Hyperliquid tests its 50-day moving average for the first time since the $15 zone, signaling potential trend weakness. Source: Big Cheds via X
What makes this setup more concerning is that previous bounces off the 50 MA led to strong trend continuation, but this time, the candle structure looks weaker, and volume hasn’t followed through. Unless price can quickly reclaim this moving average with conviction, HYPE may find itself slipping into a deeper retracement phase.
Hyperliquid Slides Toward Fibonacci Cluster as Bearish Flow Builds
Building on the recent rejection from its highs, Hyperliquid now finds itself caught in a possible retracement phase, with Fibonacci levels offering a clearer roadmap for what comes next. Crypto analyst Greeny highlights the 0.382 and 0.5 retracement zones, roughly $34.50 and $29.75, as key areas of interest, especially if the broader market stays risk-off through August and September. Momentum-wise, the slope of the current move and rejection near the 0.236 ($40.40) level shows how each lower high is gaining weight.

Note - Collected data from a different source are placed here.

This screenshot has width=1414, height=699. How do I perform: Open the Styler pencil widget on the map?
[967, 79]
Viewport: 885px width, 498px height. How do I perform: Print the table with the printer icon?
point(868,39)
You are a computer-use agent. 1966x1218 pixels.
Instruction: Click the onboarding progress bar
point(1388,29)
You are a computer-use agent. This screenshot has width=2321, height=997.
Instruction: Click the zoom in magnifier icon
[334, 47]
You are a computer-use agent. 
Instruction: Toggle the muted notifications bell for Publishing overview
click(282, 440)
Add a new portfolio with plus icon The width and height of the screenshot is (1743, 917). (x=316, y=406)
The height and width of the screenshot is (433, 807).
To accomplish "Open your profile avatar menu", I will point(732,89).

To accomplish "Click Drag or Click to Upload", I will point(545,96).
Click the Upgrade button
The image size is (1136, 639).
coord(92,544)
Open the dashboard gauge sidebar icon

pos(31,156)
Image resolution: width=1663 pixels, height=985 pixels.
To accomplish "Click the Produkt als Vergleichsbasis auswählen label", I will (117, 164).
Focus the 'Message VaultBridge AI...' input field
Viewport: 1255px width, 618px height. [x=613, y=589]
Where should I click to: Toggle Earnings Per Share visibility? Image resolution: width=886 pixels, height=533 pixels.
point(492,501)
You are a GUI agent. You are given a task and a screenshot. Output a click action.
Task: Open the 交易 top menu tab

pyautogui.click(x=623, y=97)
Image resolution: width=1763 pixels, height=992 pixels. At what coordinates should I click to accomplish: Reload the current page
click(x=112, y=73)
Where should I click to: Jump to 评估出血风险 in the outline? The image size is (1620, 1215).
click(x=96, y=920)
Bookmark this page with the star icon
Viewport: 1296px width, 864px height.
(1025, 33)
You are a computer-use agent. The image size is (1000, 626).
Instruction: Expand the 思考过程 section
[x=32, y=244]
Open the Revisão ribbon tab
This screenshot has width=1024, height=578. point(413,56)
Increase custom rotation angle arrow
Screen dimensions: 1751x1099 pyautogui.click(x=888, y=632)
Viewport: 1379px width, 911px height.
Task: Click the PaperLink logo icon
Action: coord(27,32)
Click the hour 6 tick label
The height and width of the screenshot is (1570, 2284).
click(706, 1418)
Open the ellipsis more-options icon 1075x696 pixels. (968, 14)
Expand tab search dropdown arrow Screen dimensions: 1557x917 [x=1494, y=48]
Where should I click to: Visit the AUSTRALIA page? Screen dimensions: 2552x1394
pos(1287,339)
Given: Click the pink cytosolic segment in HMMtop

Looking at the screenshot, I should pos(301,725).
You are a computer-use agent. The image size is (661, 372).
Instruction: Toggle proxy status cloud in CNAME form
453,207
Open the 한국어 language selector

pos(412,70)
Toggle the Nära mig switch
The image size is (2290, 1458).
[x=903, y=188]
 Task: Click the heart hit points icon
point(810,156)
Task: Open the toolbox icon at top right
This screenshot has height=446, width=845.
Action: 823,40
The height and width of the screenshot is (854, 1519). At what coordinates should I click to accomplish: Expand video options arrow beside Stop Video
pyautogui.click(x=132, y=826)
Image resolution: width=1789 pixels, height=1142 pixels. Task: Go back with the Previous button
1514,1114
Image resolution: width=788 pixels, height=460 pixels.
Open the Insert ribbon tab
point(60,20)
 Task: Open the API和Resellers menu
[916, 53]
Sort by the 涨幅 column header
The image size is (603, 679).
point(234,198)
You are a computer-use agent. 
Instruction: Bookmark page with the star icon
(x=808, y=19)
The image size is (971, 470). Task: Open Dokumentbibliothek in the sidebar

Hyperliquid dips toward key Fibonacci zones at $34.50 and $29.75 as bearish momentum builds. Source: Greeny via X
Amid the Dip, a Supply-Driven Rebound Narrative Emerges
While technicals point to short-term pressure, Hyperliquid’s burn mechanics are quietly building a narrative that could catch many off guard. As shown in Sakrexer’s post, nearly 1 billion HYPE tokens are in total supply, but a sizable portion continues to shrink through automated transaction burns. With only 8.24% of circulating supply in the assistance fund and a fixed max cap, each dip, especially toward the $34 or $28 zones, could accelerate that deflationary engine.
Hyperliquid’s token burn mechanism gains traction as supply tightens amid the ongoing dip. Source: Sakrexer via X
This ties in tightly with the ongoing pullback noted by Greeny and Big Cheds. If prices do revisit lower Fibonacci zones or lose the 50-day MA, the silver lining is structural: cheaper prices mean more tokens burned, less float on the market, and a potentially sharper rebound when demand returns.
Final Thoughts: Pullback or Pause Before a Bigger Move?
Hyperliquid’s recent dip may look concerning, especially with the price now flirting around key supports and the 50-day MA under pressure. But under the hood, the deflationary token mechanics remain intact, burns continue, float tightens, and dips like these may only be making the rebound sharper when demand kicks back in. If the $31.50 level holds and sentiment turns risk-on again, this could be more of a reset than a reversal.
While caution is warranted in the near term, HYPE still sits in a structurally interesting position. It will be crucial: reclaiming the 50 MA and holding above the $28 to $31 range could shift the tone fast. For now, participants are watching closely to see if this is a deeper correction.